When we think of seminars, we often think of a classroom setting and the exchange of ideas between different groups of people through which we grow by having our pre-existing ideas challenged. What we don’t usually think of is the courtroom, with its judges’ bench, witness stands, and jury boxes. But what if our courtrooms looked more like the seminars we had in our classrooms?
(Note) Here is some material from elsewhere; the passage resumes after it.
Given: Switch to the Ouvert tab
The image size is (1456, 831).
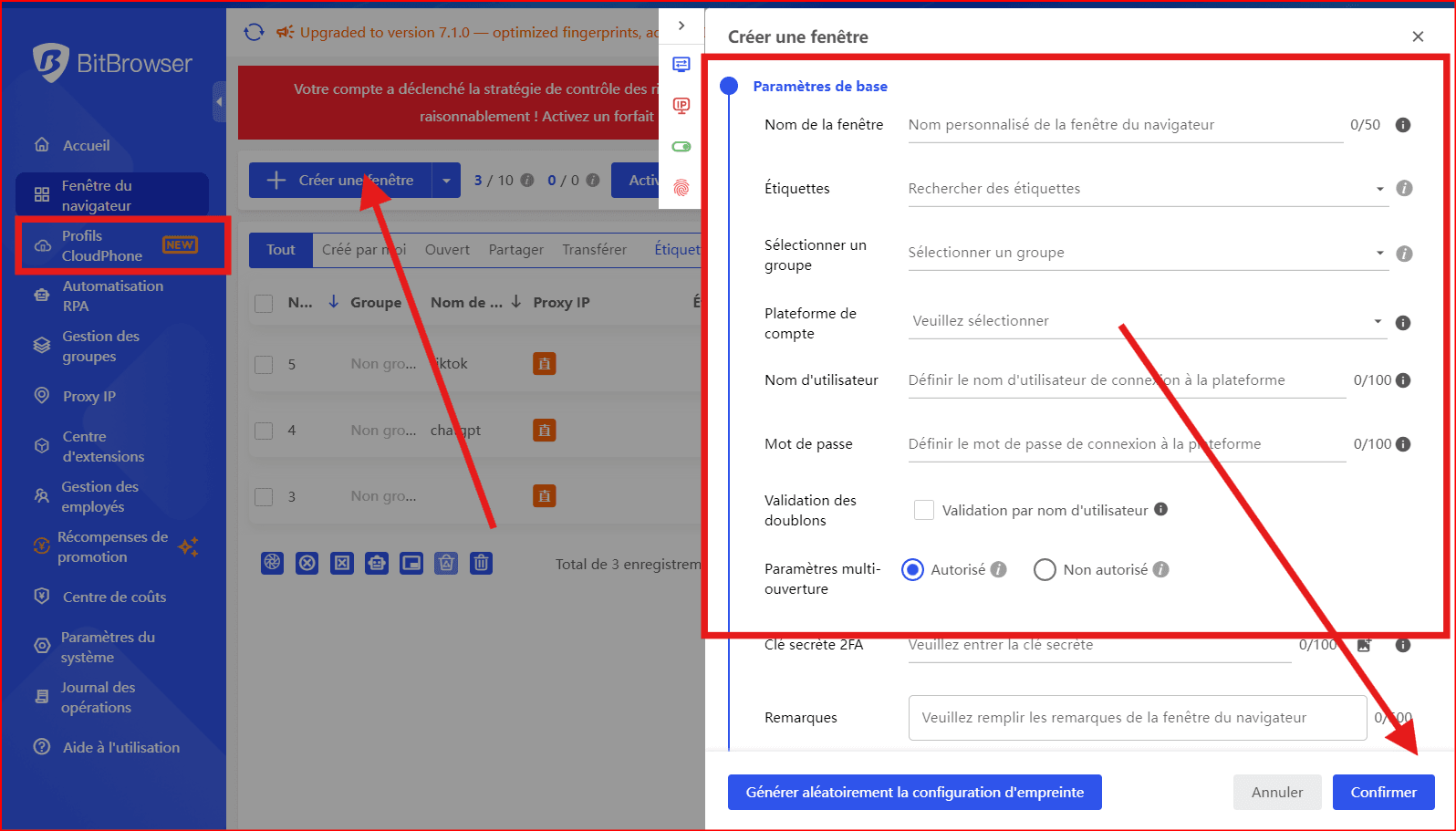Looking at the screenshot, I should click(447, 250).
Given what we know neurologically about the impacts of level eye-contact and connection, the speakers at the event brought the phrase “seeing-eye-to-eye” to a literal level. Drawing from experiences from a seminar between incarcerated individuals and prosecutors, they challenged the physical barriers to meaningful connection between the court and the incarcerated population both within the courtroom and on a larger social level. The physical setup of the courtroom, Defense Attorney Lucy Lang pointed out, “is structured for people not to look each other in the eye, to not be equal, and for someone to be up high, dictating what happens,” challenging that we rethink the physical structure to be closer to that something that puts everyone on equal ground, such as that of a seminar. Graduates of the Inside Criminal Justice Seminar Jarrell Daniels and Denise Roman affirmed this disconnect in their reflections on the ways a punitive criminal justice system failed see them as people with potential to change, instead chalking the choices they made to survive, fit into, and deal with unideal circumstances to character rather than a product of larger social issues. Part of what made the seminar structure of Inside Criminal Justice so powerful for them, they shared, was having the chance to be treated as equal and being given the long-term support, connection, and education to make the choices they wanted but hadn’t previously been able to.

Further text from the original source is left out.